◆ STUDIETEKST:
========================
ECLI:NL:GHARN:2011:BP3433
Gerechtshof Arnhem
- Hoger beroep
- O. Anjewierden
- K. Lahuis
- G.N. Roes
- Rechtspraak.nl
Vrijspraak van verdachte wegens onthouden van zorg aan katten
In deze zaak heeft het Gerechtshof Arnhem op 4 februari 2011 uitspraak gedaan in hoger beroep tegen een vonnis van de politierechter in de rechtbank Zwolle-Lelystad. De verdachte werd verweten haar katten in mei 2008 de nodige verzorging te hebben onthouden, wat in strijd zou zijn met artikel 37 van de Gezondheids- en welzijnswet voor dieren. De advocaat-generaal had gevorderd dat het hof de verdachte schuldig zou verklaren en een voorwaardelijke geldboete van € 1.500,- zou opleggen, evenals de verbeurdverklaring van de inbeslaggenomen katten en kittens.
Tijdens de zitting werd echter duidelijk dat de beschrijving van de dierenarts slechts een constatering van aandoeningen op het moment van onderzoek inhield, zonder bewijs dat deze aandoeningen het gevolg waren van het onthouden van zorg door de verdachte. Het hof oordeelde dat het enkele feit dat de katten op dat moment aandoeningen hadden, onvoldoende was om te bewijzen dat de verdachte gedurende de ten laste gelegde periode de nodige verzorging had onthouden. Er was geen bewijs in het dossier dat de verdachte de zorg had onthouden, terwijl er wel informatie was dat zij de dierenarts had bezocht in verband met de geconstateerde aandoeningen.
========================
◆ WERKOPDRACHT 1: Welke geldboete vorderde de advocaat-generaal volgens de tekst over de vrijspraak in de kattenzaak?
◆ WERKOPDRACHT 2: Pak de tekst over de vrijspraak in de kattenzaak weer op en schrijf verder na de laatste zin.

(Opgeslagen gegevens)
========================
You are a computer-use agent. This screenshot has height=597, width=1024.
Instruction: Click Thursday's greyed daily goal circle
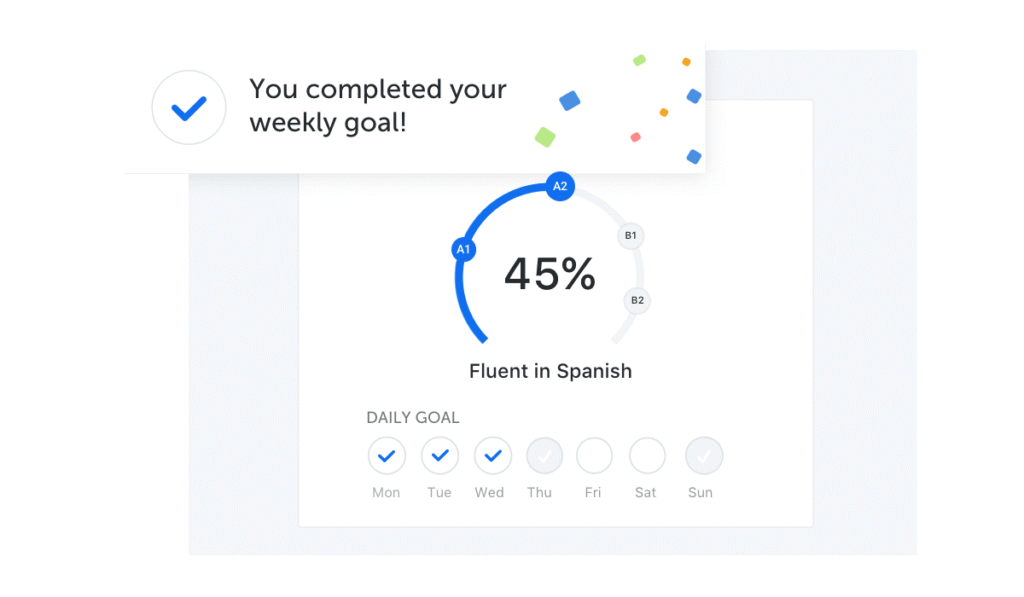point(545,456)
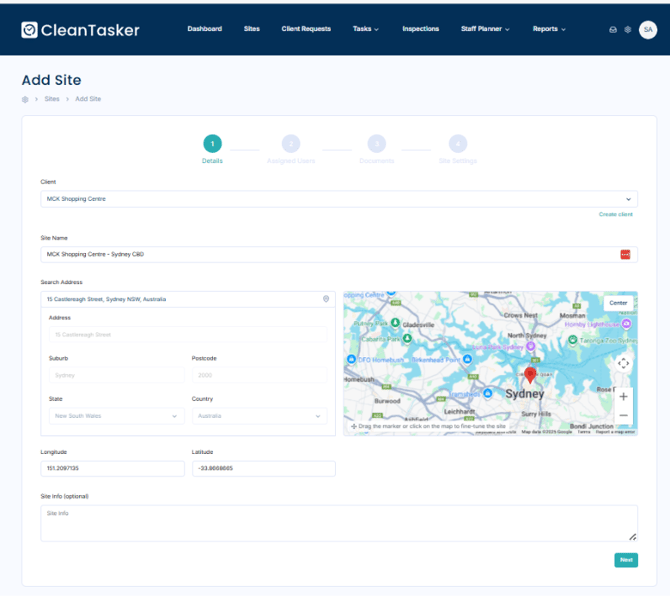Open the Tasks dropdown menu

366,29
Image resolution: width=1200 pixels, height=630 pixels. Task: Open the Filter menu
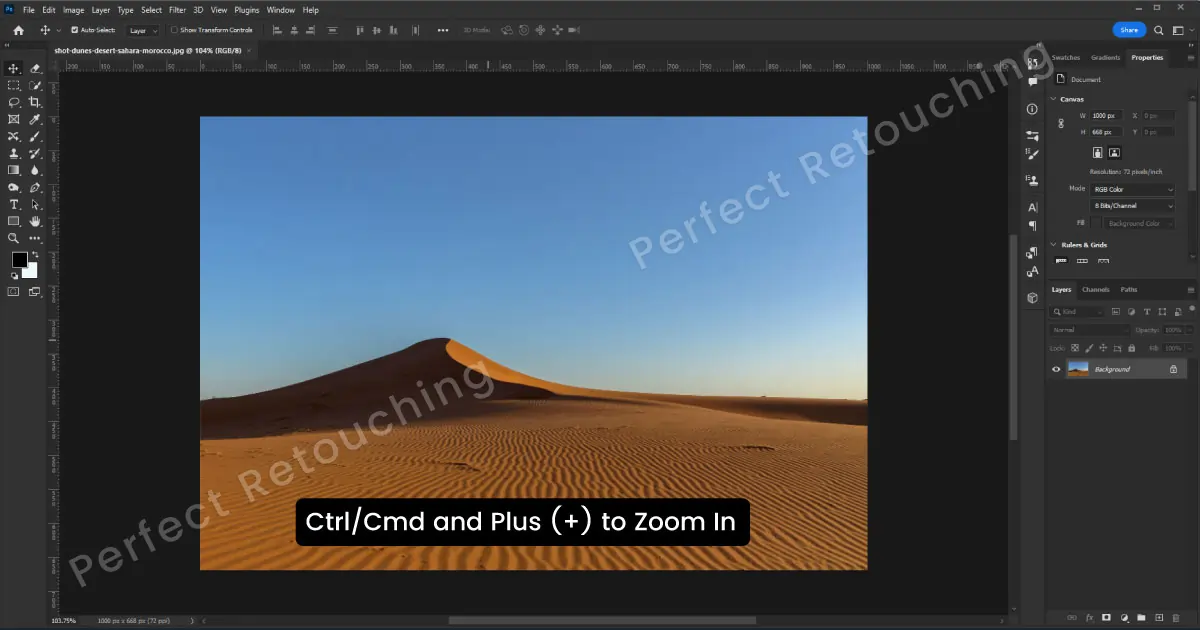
========================
◆ UITVOER 1: Een voorwaardelijke geldboete van € 1.500,-.

◆ UITVOER 2:
Daarom heeft het hof het vonnis van de politierechter vernietigd en de verdachte vrijgesproken van de ten laste gelegde feiten. Tevens werd besloten tot teruggave van de inbeslaggenomen katten en kittens aan de verdachte, aangezien het strafvorderlijk belang zich daar niet tegen verzette. Het hof heeft de teruggave gelast van 16 katten en 9 kittens aan de verdachte, die in persoon en bijgestaan door haar raadsman, mr. H.J. Zomer, aanwezig was tijdens de zitting.